Audibles From the Long Snapper: McCown, Peanut’s Payton Award, Longsnapper.com & More

| January 20th, 2014


PFT: McCown Set to Play in 2014

From Florio at Pro Football Talk:

It’s unclear whether McCown will return to Chicago.  Because he signed a one-year deal under the minimum-salary benefit in 2013, the Bears can’t sign him until he actually becomes a free agent on March 11.  That now follows a three-day period during which McCown’s agent can engage in discussions with other teams.

With the Bears devoting $22.5 million in cap space to Cutler for the coming year, the Bears likely won’t have much in the budget for McCown.  Any team that views him as a potential starter would surely outbid the Bears.

Josh McCown is a different kind of guy and I don’t see him jumping to a terrible team for a few extra million dollars. Does he really want to be the caretaker quarterback in a place like Jacksonville or Minnesota, tutoring a rookie and waiting to be replaced? I think McCown has found a home in Chicago, in that quarterback room. And I also think he knows there’s a good chance he’s going to see the field in 2014 with a contender if he sticks around.


From an article on the four-letter website:

Carolina linebacker Thomas Davis, Arizona kicker Jay Feely and Chicago cornerbackCharles Tillman have been selected as finalists for the Walter Payton NFL Man of the Year Award.

The award, named in honor of the late Hall of Fame running back, recognizes a player’s community service and performance on the field. The winner, who’ll receive a $20,000 donation in his name to his favorite charity, will be announced during the NFL Honors show on Feb. 1, the night before the Super Bowl.

Is this award a big deal? Not really. Nobody gets into Canton for the number of Payton Awards they’ve accumulated. But if I were to give out a Man of the Year Award in the NFL this season my list begins and ends with a single name: Brandon Marshall. Marshall raised the level of discourse on the subject of mental illness and inspired me to write what I believe is the best piece I’ve ever written for this site. (To read my piece on mental illness, CLICK HERE.)

Side note on Tillman: If I were the Bears I would work to re-sign him. The Bears need help at every level of their defense but re-signing Tillman would enable Phil Emery to focus on the defensive line and safety positions as the offseason begins. I can’t imagine Peanut is looking for a lengthy deal or a ton of money but, hey, I’ve been surprised before.


He sure does and you can visit it by clicking here. But I am re-posting the entirety of the Longsnapping FAQ section of the site.

Q: Are there any other drills that you do besides the ones you have listed?
A: No I don’t, everything that is listed is what I do to get better.

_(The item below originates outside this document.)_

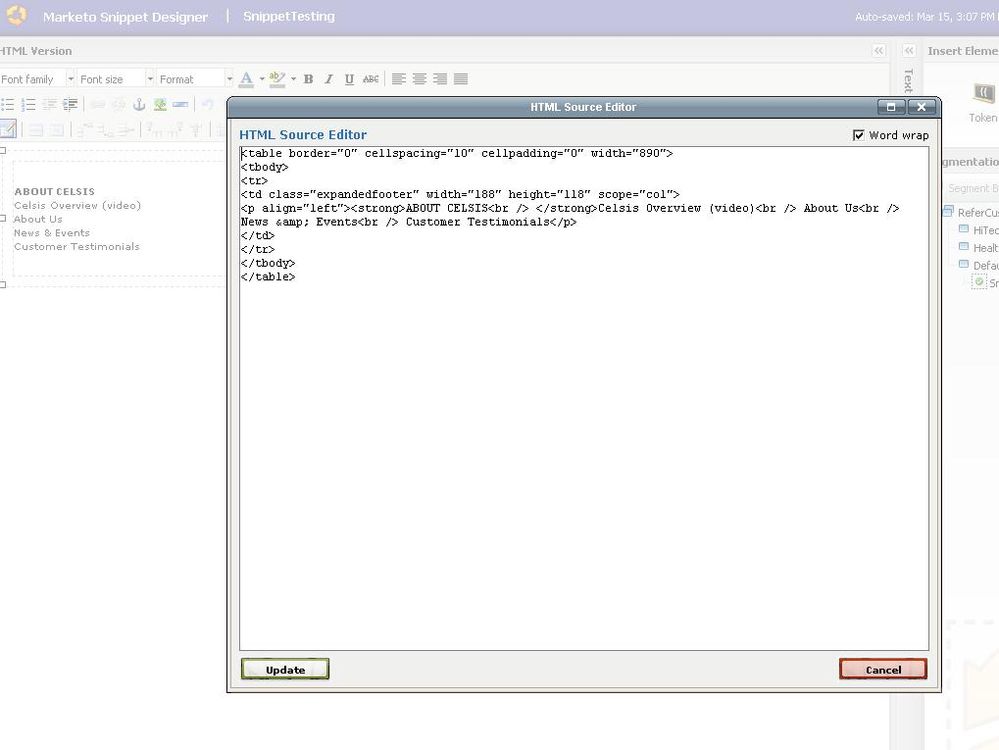Open the SnippetTesting tab
The height and width of the screenshot is (750, 999).
(x=289, y=16)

Q: How do I get better and more accurate?
 Practice, Practice, Practice. The only way to get better is through repetition.

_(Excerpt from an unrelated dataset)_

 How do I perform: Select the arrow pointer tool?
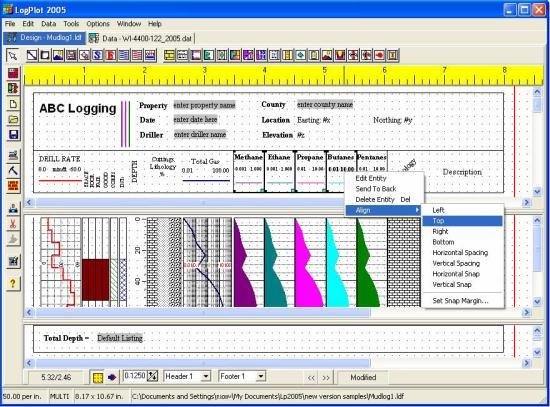(x=13, y=55)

Q: Is there anything you do different snapping in the rain?
A: I grip the ball a little bit lighter. Not a whole lot but just a little. I
do not squeeze the ball as tight as I do on a normal snap.

Q: Is there anything you do different snapping in the wind?
A: No. Just make sure you have a tight spiral. A tighter spiral will cut
through the wind easier. In my mind wind can alter the snap the most.

Q: Do you have any tips to attain a tighter spiral when snapping?
The best way I work on my spiral is to throw the ball like a QB. Just work on throwing the ball. I grip the ball when snapping like I throw it. So if I am having any trouble with and inconsistant spiral then I just throw the ball more. I do not have any specific things to work on a spiral. Just try to throw a better spiral when tossing the ball aroundAnother reason you’ll usually see me and Brian Urlacher tossing the ball around before games. 

Q: When snapping, do you find its best to always keep your head down and looking at the target until you have released, or is it better to keep your head up so as to see blockers?
When I snap I keep my head down and look at the punter and holder. It is a little harder to block this way, but you can compensate by backpedaling after release.

Q: What is the average size of professional longsnappers in your estimation?
I do not know if there is really an average size of an NFL
longsnapper. We vary from say 6’5” to 6’1” and 300lbs to 235lbs.

Q: What is the best way to quicken my longsnaps?
I think that improving your entire body strength will help you quicken your snap. One exercise that I like is the Hang Cleans . I think snapping takes your whole body and the Hang Clean work your entire body. My snap time is around .70. You start the time of the snap once the ball moves and stop the clock once the punter touches the ball.

Q: What type of weight lifting should I do as a longsnapper?
There are a few lifts that I think are best for longsnappers. First off, I think total body strength is the best. So use these lifts a supplemental lifts to your normal work out. If you are not already doing Hang Cleans or Power Cleans , I believe these are the best lift to do. Also work on your back muscles with pulldowns andseated rows. Longsnapping involves your entire body when doing it, so make sure you are also strengthening your legs. There is no perfect lift for longsnapping so maybe you will find out something that is better for you.